[[ Data records open ]]
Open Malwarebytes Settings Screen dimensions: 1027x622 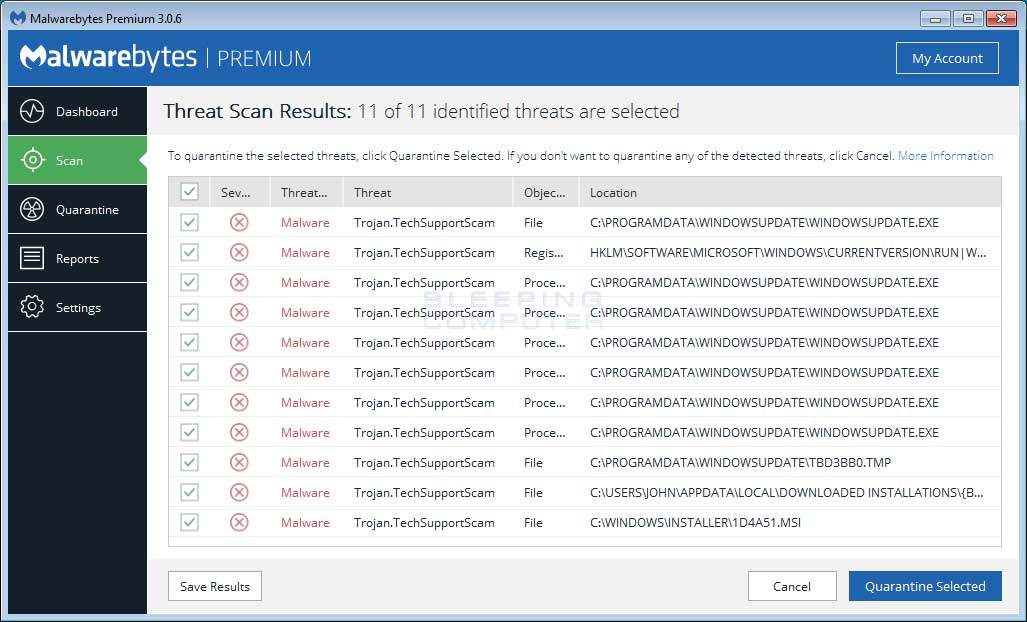click(77, 307)
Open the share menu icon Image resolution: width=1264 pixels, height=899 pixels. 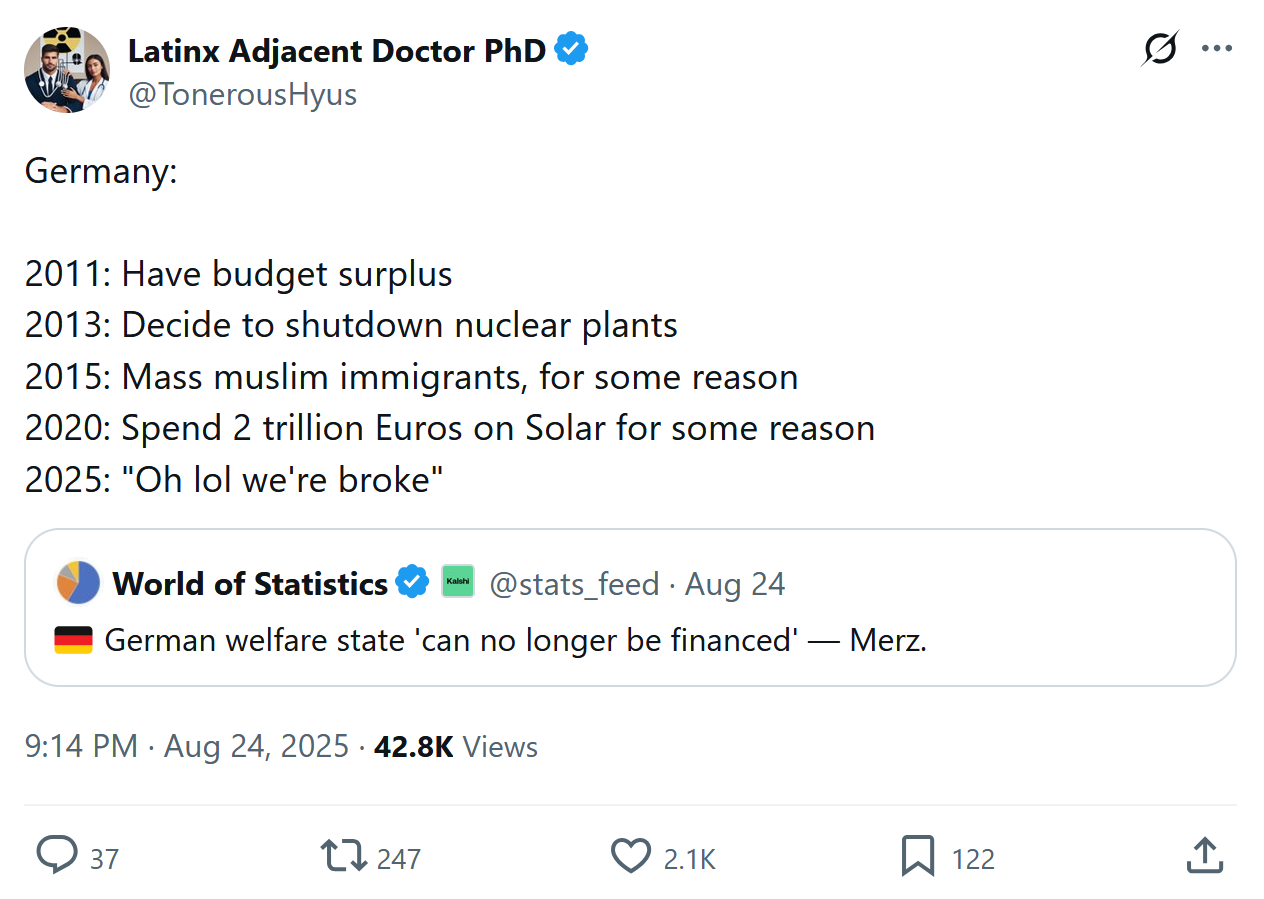point(1205,857)
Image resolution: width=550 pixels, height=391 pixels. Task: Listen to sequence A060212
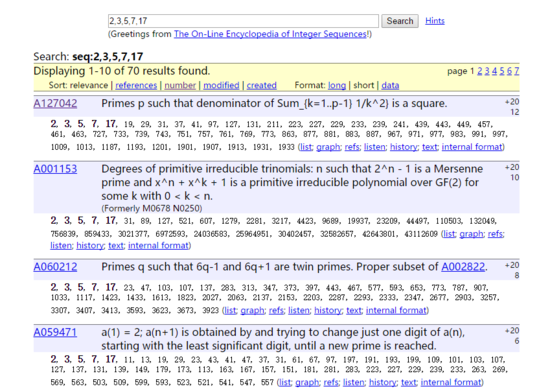coord(299,310)
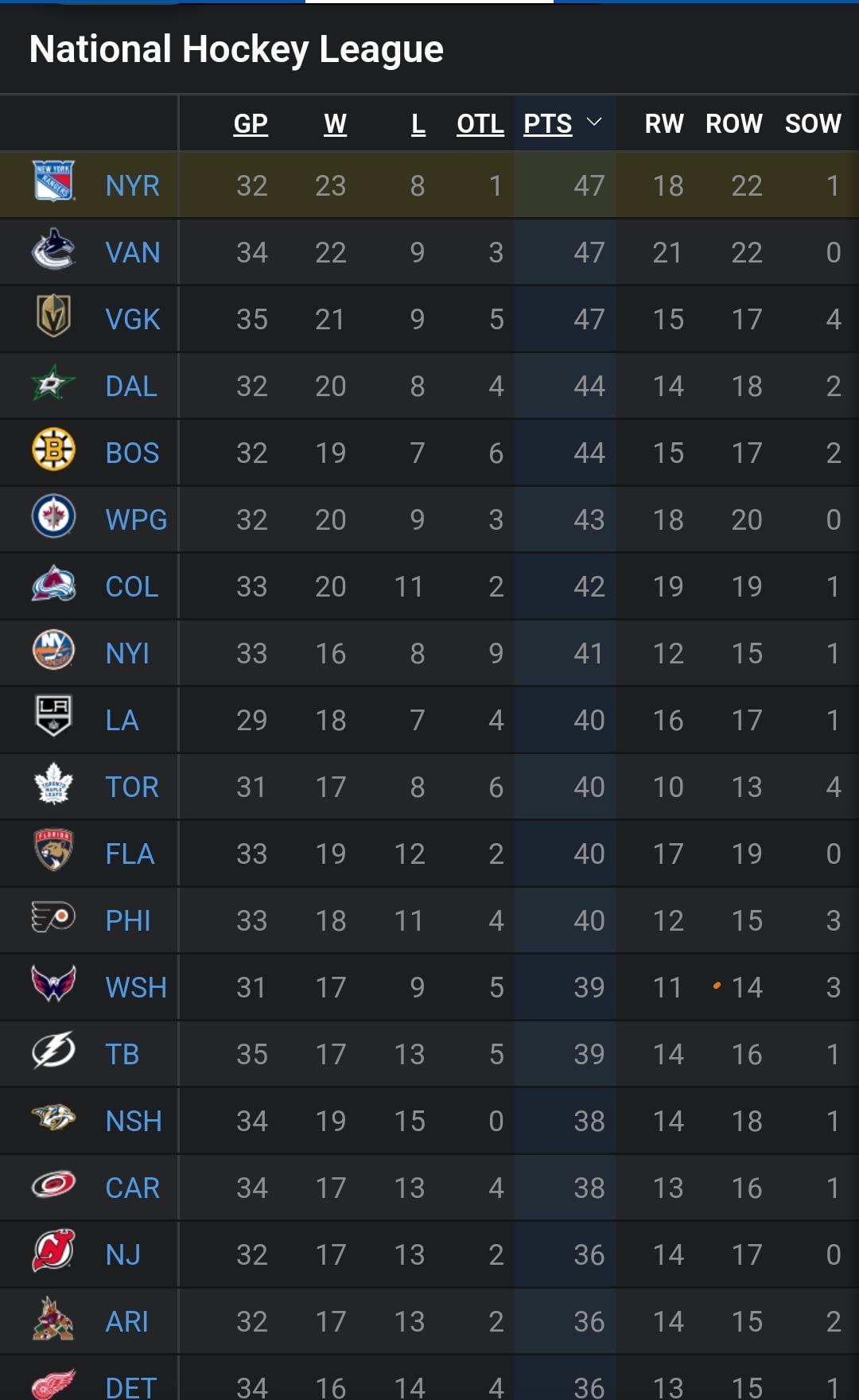Click the Tampa Bay Lightning logo
This screenshot has width=859, height=1400.
click(53, 1052)
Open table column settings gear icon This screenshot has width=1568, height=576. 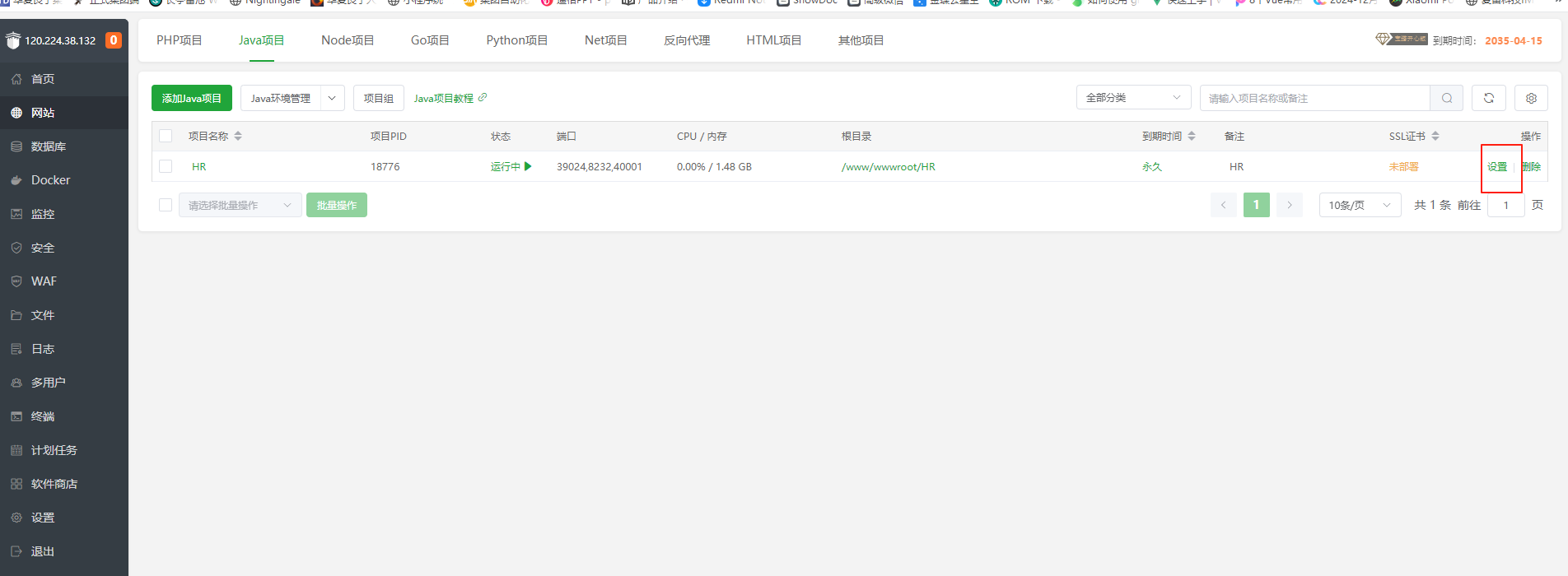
[[ Data records closed ]]
Return exactly the line containing "Image resolution: width=550" and every line after it, up to and including the final line of the entries above. Pictures stay out.

Image resolution: width=550 pixels, height=391 pixels. Task: Listen to sequence A060212
coord(299,310)
Click the Tampa Bay Lightning logo
This screenshot has width=859, height=1400.
click(53, 1052)
Open table column settings gear icon This screenshot has width=1568, height=576. 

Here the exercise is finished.